Voici à quoi ressemble leur carte. Les experts ont convenu que la thérapie par la nature n'est pas seulement « sortir dehors ». Pour que cela fonctionne vraiment, elle nécessite un guide formé, comme un coach ou un enseignant, qui sache comment aider les gens à se connecter à la nature. Cela peut se passer à l'intérieur ou à l'extérieur, et il ne s'agit pas seulement de regarder un arbre ; cela implique de faire des choses comme planter des graines, arroser ou marcher. La carte montre que lorsque les gens pratiquent ces activités, ils commencent à se sentir moins stressés, font plus d'exercice et se sentent plus connectés aux autres. Avec le temps, cela peut mener à des changements plus importants, comme le fait que les gens se sentent plus confiants dans la société et aident même à combler les lacunes de notre système de santé.
Cependant, la carte met également en évidence de gros obstacles. Les experts ont voté que les principaux éléments empêchant les gens d'accéder à cette aide sont l'argent (manque de financement), le fait de ne pas avoir d'endroit où aller (espace inadéquat) et le fait que les gens ne croient pas que cela fonctionne (idées reçues). Ils ont découvert que si une thérapie est trop coûteuse, ou si une personne n'a pas de bus pour se rendre à la forêt, la magie n'opère pas. Ils ont également noté que si les médecins ne reconnaissent pas la thérapie par la nature comme un véritable traitement médical, ils ne la prescriront pas, et les gens ne recevront pas l'aide dont ils ont besoin.

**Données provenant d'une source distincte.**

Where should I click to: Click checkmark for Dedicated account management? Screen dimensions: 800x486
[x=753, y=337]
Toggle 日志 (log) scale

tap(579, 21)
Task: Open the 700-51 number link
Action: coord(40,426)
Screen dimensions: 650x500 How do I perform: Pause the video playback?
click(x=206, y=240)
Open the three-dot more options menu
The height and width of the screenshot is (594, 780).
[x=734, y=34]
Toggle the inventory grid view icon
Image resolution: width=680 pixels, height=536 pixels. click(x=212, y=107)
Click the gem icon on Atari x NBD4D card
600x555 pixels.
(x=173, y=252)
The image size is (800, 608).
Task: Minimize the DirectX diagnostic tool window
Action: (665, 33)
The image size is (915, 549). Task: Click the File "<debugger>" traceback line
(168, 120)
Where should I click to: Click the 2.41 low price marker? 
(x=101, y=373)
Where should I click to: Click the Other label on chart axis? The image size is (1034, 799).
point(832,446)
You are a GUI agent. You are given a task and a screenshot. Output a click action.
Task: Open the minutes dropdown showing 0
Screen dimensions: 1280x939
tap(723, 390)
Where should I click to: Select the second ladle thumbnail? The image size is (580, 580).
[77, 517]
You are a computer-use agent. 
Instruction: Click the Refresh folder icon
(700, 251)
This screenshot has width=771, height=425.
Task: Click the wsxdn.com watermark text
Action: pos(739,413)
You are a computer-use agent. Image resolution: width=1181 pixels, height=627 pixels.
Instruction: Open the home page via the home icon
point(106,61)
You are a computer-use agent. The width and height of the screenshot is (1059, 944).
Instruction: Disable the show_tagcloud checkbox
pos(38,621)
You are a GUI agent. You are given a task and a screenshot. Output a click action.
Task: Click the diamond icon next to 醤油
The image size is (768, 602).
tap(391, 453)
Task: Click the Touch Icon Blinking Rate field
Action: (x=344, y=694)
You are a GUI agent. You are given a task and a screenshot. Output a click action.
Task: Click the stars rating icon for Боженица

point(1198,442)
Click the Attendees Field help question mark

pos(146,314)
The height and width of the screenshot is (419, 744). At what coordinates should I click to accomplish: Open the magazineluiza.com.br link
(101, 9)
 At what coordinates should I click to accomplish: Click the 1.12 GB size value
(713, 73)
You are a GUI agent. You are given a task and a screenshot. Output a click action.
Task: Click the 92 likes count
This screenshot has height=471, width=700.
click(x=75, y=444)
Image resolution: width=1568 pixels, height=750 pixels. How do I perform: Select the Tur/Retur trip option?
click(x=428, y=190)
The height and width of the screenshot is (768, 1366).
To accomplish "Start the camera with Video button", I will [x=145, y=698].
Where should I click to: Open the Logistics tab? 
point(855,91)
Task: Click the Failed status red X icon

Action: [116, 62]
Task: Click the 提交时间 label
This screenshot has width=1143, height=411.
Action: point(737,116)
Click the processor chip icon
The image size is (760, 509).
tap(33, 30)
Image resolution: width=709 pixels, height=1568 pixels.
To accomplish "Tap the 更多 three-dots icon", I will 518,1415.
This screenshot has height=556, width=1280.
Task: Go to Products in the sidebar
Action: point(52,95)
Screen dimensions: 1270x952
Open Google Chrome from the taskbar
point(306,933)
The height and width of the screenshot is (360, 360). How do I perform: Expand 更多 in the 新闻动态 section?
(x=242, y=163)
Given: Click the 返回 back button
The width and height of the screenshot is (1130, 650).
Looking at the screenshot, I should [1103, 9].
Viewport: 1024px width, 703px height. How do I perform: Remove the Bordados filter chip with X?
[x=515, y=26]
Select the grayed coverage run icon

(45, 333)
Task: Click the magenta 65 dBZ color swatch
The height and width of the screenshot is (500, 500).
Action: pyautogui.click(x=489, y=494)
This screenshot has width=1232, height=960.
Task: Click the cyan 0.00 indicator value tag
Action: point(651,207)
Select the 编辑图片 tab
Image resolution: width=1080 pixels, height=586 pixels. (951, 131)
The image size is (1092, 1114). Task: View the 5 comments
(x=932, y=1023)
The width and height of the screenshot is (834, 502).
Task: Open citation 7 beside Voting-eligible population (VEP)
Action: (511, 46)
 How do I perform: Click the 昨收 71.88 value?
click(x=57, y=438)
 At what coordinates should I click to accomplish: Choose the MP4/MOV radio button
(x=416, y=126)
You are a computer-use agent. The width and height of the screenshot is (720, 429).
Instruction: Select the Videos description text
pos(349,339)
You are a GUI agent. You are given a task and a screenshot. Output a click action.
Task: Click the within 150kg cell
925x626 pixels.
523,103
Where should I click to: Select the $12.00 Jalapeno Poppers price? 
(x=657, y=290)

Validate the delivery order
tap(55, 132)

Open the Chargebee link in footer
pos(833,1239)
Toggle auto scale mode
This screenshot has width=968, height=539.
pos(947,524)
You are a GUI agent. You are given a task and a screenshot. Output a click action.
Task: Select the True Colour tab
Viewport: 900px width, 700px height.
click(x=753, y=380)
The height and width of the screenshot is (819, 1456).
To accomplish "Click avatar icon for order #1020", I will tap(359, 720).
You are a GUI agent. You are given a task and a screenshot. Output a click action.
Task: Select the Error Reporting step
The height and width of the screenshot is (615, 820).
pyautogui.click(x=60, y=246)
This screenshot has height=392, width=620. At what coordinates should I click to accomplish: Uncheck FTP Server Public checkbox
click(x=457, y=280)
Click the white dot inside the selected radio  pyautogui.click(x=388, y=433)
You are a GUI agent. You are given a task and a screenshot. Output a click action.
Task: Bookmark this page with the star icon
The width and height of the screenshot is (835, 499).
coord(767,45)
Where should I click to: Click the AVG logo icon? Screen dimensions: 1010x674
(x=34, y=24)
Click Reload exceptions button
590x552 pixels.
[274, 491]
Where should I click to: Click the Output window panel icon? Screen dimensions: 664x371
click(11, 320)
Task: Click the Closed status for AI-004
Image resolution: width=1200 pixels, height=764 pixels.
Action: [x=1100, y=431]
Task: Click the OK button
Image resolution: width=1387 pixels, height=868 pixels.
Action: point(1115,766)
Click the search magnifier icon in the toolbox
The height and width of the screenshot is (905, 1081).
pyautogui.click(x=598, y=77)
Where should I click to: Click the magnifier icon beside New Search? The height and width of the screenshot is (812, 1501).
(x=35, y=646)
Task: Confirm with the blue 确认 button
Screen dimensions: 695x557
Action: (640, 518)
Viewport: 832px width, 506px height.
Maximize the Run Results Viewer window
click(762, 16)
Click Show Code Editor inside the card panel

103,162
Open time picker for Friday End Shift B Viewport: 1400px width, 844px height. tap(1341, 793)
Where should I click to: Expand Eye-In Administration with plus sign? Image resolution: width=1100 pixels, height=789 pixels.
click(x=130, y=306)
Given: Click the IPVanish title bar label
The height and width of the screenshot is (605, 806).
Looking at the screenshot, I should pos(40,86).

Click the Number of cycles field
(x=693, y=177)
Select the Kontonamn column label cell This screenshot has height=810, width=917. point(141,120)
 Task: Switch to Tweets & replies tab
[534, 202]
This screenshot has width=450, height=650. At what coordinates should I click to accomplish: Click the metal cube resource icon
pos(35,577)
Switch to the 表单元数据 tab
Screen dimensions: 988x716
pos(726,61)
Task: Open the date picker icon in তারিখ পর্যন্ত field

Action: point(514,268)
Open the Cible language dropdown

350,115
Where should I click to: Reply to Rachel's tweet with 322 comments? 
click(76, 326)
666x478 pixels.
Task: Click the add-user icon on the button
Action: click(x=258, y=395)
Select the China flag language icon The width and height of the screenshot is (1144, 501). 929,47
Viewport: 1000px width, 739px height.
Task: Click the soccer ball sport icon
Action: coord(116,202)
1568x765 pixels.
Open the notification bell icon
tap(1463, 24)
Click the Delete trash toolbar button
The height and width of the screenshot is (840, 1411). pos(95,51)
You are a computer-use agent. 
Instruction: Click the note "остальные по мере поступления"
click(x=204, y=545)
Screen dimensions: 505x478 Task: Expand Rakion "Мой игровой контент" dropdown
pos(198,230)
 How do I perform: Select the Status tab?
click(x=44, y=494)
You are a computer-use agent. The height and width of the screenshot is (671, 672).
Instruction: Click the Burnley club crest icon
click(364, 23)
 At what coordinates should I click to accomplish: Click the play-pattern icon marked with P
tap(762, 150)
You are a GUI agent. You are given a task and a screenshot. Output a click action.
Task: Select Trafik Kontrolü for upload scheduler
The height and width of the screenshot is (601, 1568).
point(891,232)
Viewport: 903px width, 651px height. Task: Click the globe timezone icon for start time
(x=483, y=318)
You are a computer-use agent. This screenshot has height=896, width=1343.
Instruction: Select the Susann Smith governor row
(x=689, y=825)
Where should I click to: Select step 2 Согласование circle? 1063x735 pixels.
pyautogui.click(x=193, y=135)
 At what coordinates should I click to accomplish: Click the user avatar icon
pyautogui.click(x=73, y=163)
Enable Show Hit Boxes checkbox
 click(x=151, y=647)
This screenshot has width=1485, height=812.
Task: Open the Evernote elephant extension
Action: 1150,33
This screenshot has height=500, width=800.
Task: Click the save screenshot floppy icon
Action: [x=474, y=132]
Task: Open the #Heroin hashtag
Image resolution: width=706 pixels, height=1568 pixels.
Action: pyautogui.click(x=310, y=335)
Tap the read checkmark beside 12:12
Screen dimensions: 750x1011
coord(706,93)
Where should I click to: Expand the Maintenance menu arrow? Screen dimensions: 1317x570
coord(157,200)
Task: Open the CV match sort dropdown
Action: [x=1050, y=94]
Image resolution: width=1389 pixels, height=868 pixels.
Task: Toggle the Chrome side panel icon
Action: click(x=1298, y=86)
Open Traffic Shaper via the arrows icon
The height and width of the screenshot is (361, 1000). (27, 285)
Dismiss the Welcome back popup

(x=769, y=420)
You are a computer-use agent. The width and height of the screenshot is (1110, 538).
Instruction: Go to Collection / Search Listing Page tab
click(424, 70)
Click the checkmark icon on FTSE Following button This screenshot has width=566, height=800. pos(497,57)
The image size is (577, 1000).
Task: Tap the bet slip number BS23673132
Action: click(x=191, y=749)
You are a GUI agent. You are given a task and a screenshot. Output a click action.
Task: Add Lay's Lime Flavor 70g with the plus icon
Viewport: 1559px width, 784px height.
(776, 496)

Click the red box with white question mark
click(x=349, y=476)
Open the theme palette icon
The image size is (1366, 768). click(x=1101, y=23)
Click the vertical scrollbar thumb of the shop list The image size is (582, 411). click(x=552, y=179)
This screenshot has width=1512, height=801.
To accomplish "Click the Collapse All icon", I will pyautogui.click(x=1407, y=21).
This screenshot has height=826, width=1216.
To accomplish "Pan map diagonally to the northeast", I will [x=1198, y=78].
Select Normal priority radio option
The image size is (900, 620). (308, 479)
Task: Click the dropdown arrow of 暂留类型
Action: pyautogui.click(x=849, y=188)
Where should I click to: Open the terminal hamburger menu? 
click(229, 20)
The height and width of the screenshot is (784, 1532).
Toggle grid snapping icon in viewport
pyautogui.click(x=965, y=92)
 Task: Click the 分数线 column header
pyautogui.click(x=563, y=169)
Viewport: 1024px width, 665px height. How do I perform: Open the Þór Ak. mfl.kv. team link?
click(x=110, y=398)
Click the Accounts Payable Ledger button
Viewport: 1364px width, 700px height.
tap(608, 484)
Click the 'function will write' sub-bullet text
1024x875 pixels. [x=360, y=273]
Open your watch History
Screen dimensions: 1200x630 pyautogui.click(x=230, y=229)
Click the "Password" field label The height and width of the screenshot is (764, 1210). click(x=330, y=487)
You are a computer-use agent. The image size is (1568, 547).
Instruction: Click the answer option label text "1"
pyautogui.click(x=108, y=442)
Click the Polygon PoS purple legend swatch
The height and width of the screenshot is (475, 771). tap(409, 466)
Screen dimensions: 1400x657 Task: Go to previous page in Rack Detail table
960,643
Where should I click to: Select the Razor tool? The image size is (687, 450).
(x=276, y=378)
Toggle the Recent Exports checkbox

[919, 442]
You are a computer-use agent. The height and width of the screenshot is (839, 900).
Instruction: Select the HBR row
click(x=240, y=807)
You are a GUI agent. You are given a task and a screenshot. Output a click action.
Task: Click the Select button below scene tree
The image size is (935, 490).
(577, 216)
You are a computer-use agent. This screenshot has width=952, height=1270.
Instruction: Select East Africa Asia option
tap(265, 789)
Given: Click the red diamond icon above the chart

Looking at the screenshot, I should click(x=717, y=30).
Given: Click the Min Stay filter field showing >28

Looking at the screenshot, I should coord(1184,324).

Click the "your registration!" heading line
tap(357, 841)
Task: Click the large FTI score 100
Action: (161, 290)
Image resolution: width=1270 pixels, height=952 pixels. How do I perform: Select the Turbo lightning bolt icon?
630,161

Le document suggère que pour que la thérapie par la nature puisse réellement corriger l'inégalité en matière de santé mentale, nous ne pouvons pas simplement planter quelques arbres et espérer que tout se passe bien. Nous avons besoin d'un plan systémique. Cela signifie s'assurer que les programmes sont gratuits ou peu coûteux, qu'ils sont situés près de là où les gens vivent, et que les médecins et le gouvernement leur font réellement confiance et les soutiennent. Les auteurs précisent que, bien que cette carte semble prometteuse, elle n'a pas encore été testée dans le monde réel. Ils suggèrent que nous devons tester ces idées pour voir si elles fonctionnent réellement. Mais le consensus est clair : la nature a le pouvoir de guérir, mais seulement si nous construisons les ponts qui permettent à tout le monde de la traverser. Sans résoudre les problèmes d'accès, le jardin reste un club privé, et l'écart de santé mentale reste béant.